▶ Source data
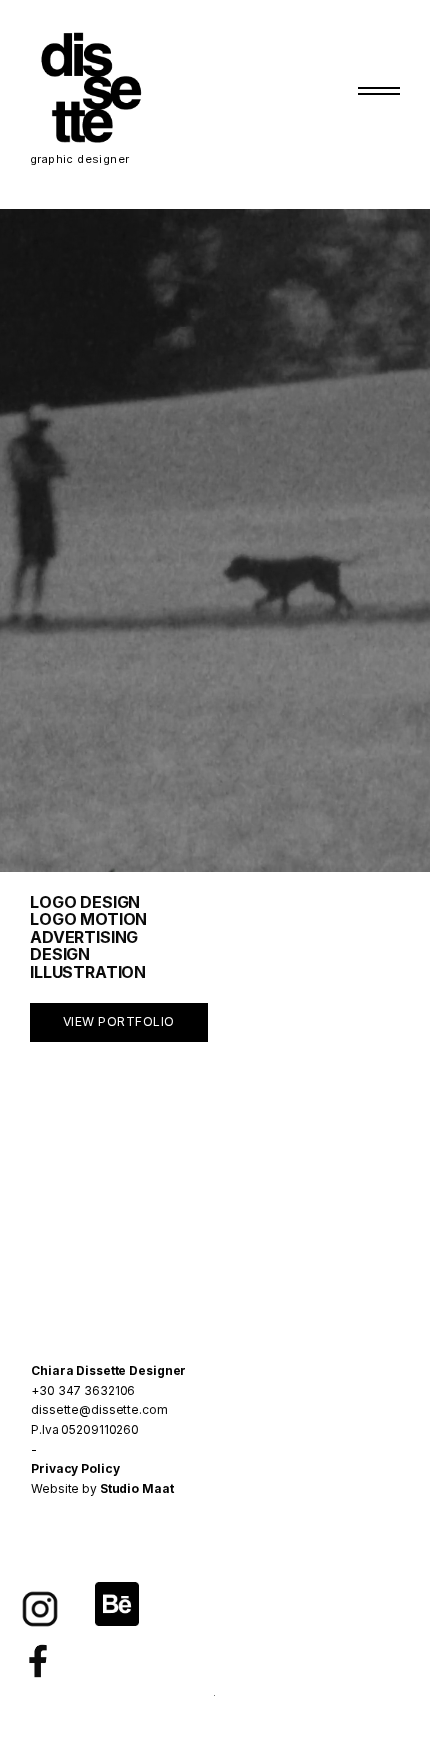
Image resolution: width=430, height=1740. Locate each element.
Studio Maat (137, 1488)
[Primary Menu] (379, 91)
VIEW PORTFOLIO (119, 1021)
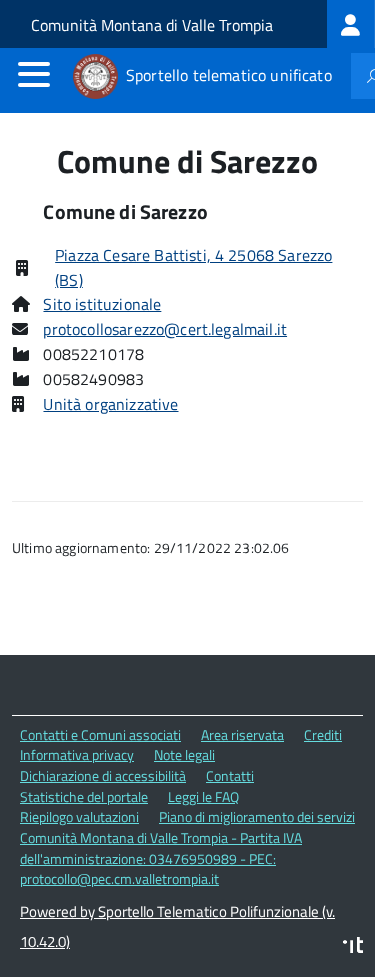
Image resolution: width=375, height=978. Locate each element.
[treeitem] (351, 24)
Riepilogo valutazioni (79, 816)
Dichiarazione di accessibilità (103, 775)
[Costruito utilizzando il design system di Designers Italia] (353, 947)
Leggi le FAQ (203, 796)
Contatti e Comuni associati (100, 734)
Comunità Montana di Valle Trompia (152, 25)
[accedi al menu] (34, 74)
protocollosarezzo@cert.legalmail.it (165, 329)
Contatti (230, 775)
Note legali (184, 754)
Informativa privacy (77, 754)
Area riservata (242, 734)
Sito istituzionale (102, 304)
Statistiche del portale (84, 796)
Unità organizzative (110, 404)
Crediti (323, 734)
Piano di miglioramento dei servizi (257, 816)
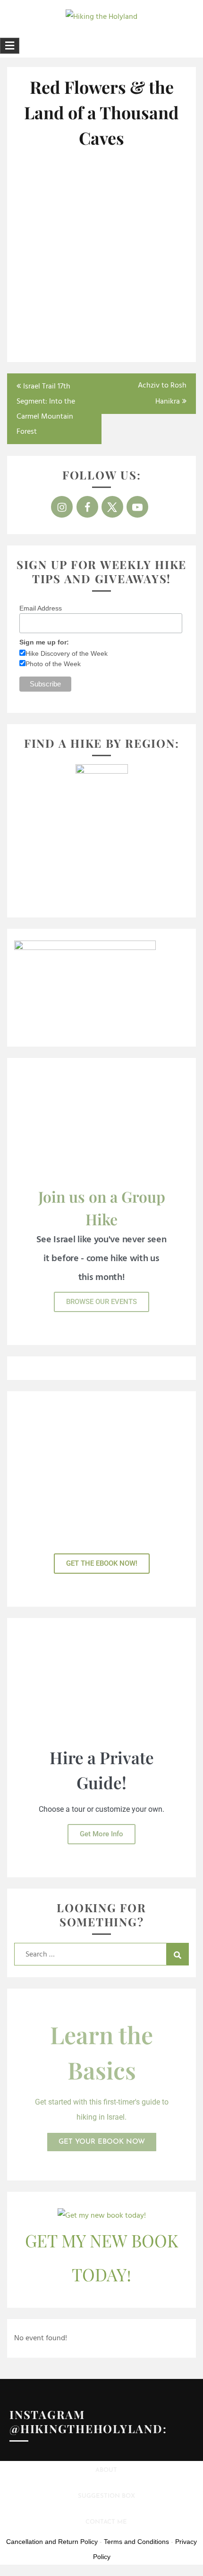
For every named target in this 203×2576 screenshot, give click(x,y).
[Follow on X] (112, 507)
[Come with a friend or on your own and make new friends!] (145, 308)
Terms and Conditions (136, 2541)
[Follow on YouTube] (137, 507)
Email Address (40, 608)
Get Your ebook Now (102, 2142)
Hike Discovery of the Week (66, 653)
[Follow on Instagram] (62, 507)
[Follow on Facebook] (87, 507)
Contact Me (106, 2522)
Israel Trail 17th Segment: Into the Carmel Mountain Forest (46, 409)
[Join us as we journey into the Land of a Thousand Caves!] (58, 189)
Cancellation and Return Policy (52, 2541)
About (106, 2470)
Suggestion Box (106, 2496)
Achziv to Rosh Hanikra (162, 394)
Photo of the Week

---

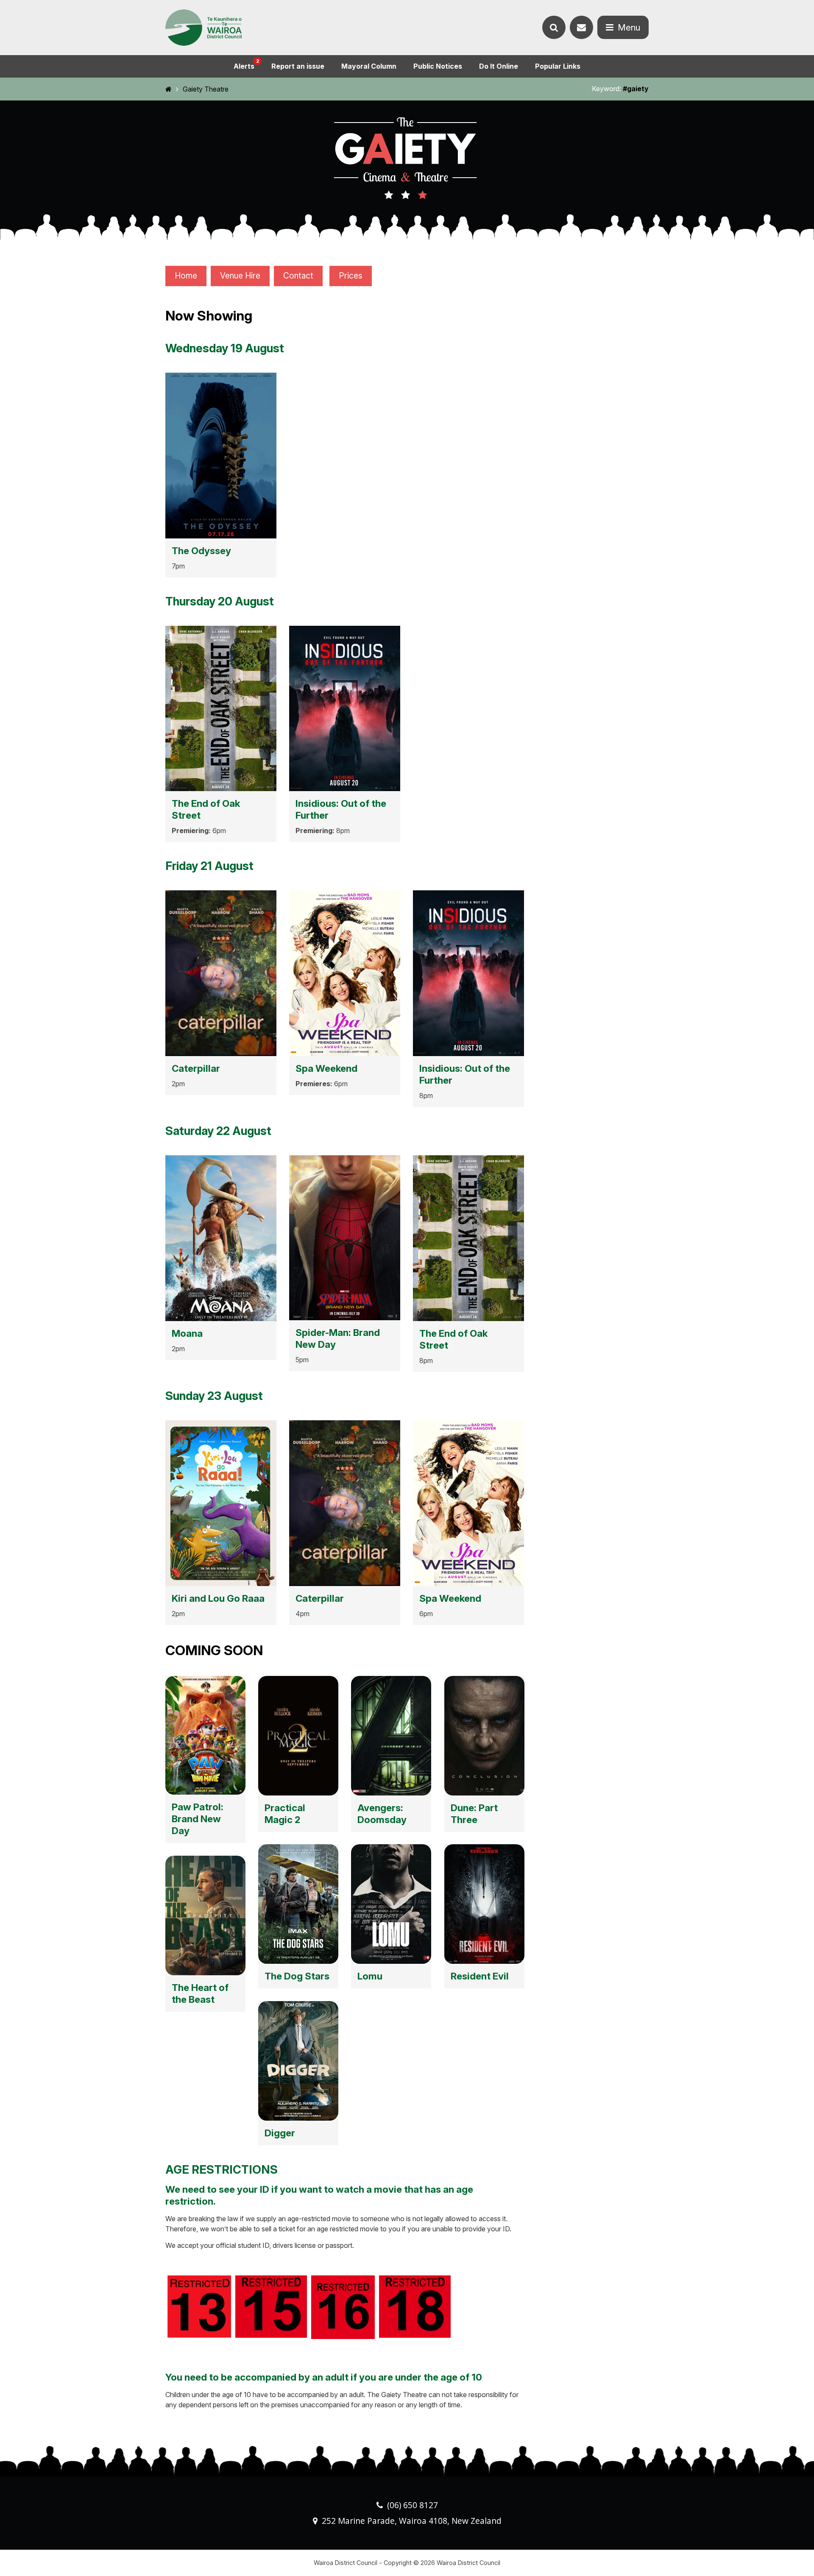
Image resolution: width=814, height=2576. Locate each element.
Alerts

▶ Aim of the task
Give back precisely the lines above that start at the line containing "Israel Trail 17th" and end at the line containing "Photo of the Week", inclusive. No other lines belong in the output.

▶ Written reply
Israel Trail 17th Segment: Into the Carmel Mountain Forest (46, 409)
[Join us as we journey into the Land of a Thousand Caves!] (58, 189)
Cancellation and Return Policy (52, 2541)
About (106, 2470)
Suggestion Box (106, 2496)
Achziv to Rosh Hanikra (162, 394)
Photo of the Week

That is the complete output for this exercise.